--- Recorded data ---

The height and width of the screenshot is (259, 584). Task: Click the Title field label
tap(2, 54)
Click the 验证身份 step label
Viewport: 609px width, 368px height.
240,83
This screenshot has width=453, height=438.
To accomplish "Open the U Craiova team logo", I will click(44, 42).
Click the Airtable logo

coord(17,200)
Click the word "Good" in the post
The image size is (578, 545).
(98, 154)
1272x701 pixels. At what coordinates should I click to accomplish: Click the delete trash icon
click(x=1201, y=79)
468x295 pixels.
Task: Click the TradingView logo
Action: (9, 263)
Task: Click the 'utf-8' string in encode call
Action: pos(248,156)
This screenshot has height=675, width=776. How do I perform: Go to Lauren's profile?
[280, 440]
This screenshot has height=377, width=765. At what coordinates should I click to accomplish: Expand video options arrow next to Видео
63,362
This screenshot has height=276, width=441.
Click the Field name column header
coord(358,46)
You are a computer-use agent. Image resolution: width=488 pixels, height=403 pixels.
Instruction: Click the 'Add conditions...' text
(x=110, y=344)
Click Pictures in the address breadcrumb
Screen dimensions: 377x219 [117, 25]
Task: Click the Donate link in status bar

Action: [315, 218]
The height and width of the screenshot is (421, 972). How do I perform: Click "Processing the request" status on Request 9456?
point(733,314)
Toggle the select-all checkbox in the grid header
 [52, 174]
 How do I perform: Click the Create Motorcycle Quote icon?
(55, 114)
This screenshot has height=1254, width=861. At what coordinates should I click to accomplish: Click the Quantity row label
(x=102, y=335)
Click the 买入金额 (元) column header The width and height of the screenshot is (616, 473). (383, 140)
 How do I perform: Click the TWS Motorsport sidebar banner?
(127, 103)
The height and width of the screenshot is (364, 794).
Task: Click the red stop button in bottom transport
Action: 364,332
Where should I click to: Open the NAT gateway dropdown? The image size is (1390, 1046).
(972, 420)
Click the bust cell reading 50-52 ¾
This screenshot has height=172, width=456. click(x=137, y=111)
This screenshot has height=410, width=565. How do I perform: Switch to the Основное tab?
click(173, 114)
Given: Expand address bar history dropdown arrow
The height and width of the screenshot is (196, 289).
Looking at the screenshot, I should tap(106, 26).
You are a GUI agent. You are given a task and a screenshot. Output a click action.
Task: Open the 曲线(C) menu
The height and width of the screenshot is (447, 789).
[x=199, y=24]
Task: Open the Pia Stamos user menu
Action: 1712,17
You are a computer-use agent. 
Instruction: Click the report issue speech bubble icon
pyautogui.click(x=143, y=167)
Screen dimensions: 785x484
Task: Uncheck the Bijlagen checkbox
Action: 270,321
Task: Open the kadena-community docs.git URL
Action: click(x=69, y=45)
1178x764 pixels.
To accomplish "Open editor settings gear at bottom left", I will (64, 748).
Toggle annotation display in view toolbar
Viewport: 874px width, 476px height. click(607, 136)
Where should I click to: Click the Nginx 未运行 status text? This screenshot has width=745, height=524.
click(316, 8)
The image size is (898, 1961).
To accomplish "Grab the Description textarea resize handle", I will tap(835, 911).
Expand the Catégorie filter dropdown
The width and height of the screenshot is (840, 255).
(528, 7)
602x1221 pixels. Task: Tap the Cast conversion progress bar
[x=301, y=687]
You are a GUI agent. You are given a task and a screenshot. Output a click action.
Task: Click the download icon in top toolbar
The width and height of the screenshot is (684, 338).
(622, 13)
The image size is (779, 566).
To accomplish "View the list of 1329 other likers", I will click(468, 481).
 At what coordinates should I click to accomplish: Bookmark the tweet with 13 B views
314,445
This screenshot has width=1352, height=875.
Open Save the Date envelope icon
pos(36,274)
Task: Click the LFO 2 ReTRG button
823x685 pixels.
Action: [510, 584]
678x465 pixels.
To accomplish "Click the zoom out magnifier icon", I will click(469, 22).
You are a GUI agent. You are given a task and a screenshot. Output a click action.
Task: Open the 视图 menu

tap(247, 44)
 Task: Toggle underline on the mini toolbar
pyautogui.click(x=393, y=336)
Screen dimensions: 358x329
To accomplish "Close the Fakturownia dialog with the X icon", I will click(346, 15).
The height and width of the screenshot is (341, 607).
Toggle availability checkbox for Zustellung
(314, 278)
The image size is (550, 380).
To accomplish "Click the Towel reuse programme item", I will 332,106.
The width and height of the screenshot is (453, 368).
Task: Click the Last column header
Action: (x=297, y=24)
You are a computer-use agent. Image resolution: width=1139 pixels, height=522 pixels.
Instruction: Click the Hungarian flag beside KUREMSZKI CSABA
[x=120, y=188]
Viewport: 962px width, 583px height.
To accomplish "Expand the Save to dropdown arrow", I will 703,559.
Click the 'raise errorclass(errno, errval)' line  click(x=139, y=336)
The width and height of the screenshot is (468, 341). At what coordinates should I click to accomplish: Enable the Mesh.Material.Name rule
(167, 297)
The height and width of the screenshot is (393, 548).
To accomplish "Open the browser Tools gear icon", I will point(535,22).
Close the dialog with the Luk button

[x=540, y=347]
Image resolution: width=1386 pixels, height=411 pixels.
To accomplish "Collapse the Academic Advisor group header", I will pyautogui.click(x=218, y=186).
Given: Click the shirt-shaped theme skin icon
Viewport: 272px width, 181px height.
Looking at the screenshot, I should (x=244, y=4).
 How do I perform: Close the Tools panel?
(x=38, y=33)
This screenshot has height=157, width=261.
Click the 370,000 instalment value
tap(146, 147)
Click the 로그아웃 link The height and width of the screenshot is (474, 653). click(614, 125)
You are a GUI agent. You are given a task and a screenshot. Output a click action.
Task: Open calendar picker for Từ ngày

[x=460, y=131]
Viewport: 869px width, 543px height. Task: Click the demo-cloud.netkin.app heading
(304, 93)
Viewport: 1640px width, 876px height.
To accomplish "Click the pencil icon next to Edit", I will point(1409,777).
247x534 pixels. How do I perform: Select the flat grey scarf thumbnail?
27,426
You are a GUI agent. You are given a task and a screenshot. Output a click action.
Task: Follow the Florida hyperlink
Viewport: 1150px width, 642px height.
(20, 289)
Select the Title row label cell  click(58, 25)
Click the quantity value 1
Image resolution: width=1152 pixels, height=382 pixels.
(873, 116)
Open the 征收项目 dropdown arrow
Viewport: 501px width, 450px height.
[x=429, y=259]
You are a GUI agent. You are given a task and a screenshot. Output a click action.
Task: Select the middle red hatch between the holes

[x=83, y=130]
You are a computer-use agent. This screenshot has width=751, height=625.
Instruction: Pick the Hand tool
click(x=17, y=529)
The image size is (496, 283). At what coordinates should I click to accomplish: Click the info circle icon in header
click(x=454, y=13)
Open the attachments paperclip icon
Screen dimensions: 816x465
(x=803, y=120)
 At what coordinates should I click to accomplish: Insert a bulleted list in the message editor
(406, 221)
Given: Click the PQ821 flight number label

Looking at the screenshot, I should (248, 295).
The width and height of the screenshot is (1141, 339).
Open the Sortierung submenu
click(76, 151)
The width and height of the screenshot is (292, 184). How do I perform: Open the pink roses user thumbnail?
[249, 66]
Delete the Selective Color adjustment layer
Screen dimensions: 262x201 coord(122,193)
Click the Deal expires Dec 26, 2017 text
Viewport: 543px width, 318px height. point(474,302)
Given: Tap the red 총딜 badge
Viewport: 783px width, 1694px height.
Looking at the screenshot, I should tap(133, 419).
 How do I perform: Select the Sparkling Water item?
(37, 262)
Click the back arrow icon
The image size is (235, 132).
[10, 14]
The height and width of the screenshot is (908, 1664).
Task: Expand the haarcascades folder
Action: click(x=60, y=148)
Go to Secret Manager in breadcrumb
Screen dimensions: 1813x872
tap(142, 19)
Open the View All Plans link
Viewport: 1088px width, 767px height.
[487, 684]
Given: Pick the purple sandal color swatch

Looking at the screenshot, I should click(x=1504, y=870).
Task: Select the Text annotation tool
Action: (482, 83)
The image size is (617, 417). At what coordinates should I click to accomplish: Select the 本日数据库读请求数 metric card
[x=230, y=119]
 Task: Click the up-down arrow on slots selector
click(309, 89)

---

From the line containing "Go to Secret Manager in breadcrumb" down to the final line of the data, write out every line exactly; both the first and last of these belong in your answer, and nothing else does.

Go to Secret Manager in breadcrumb
Screen dimensions: 1813x872
tap(142, 19)
Open the View All Plans link
Viewport: 1088px width, 767px height.
[487, 684]
Given: Pick the purple sandal color swatch

Looking at the screenshot, I should click(x=1504, y=870).
Task: Select the Text annotation tool
Action: (482, 83)
The image size is (617, 417). At what coordinates should I click to accomplish: Select the 本日数据库读请求数 metric card
[x=230, y=119]
 Task: Click the up-down arrow on slots selector
click(309, 89)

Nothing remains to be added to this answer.